I want a phone that will make and receive calls, have a call log, tell the date and time. That is all. I don't know how to do the other stuff. When I learn, the phone dies and I get a new phone. My present phone is black, I suppose it has a brand name. When I bought this one, I cheated. The lady at the phone store told me what I needed, or whatever paid the highest commision that day. I borrowed her phone and called my youngest daughter. I told her what I wanted and asked what I should get. My little girl told me, I told the saleslady and I got a good phone that will take the abuse of dropping it off of ladders on the concrete floor. My daughter works at Verizon, she made sure I got a phone that would take the abuse. 

That said, remember when the phone barely fit in your shirt pocket and you needed 2 batteries to make it through the day? Now the phone last 2 days and lays down in your shirt pocket.


----------



## Mud Master (Feb 26, 2007)

I run Nextel with my company. I have 37 of them out there.

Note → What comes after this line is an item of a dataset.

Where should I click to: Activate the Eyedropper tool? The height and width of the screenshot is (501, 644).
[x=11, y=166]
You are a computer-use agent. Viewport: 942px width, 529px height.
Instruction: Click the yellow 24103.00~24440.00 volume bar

Does ANYONE remember the old "Ravens"?? Those phones could be run over, shot, hit with a hammer & left in water for the weekend without any problems. Than Nextel took them over.

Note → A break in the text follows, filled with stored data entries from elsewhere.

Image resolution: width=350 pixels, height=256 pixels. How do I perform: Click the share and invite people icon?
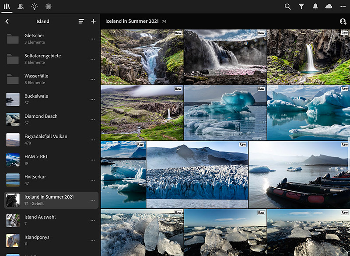pos(343,21)
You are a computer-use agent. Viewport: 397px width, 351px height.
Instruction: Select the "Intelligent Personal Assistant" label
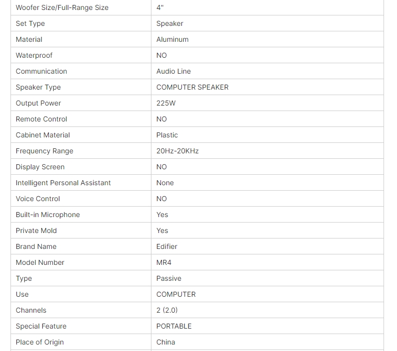[x=63, y=183]
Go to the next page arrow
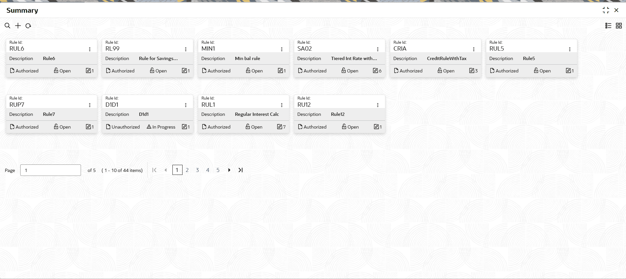 pos(229,170)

I had Verizon when I was smaller, and the phones were great, but I hated the customer service..so I left.

In terms of durability I believe they are the best. Last time I bought a large group of them is when the I530's first came out & I still have a bunch of them out in the field today. However they are discontinued so for the ones I have replaced I have been going with the I560's. Same thing, except external ID, color screen vs. black/white, & "real" ringtones(no one uses them). 

In terms of service, it's so-so. I had my PM call me & two way me from Hawaii last year and it was as crystal clear as if he was right next to me. Though I have had guys call me from my warehouse next to my office & can't even get a signal..so it all depends. For the most part it is acceptable or I would leave them.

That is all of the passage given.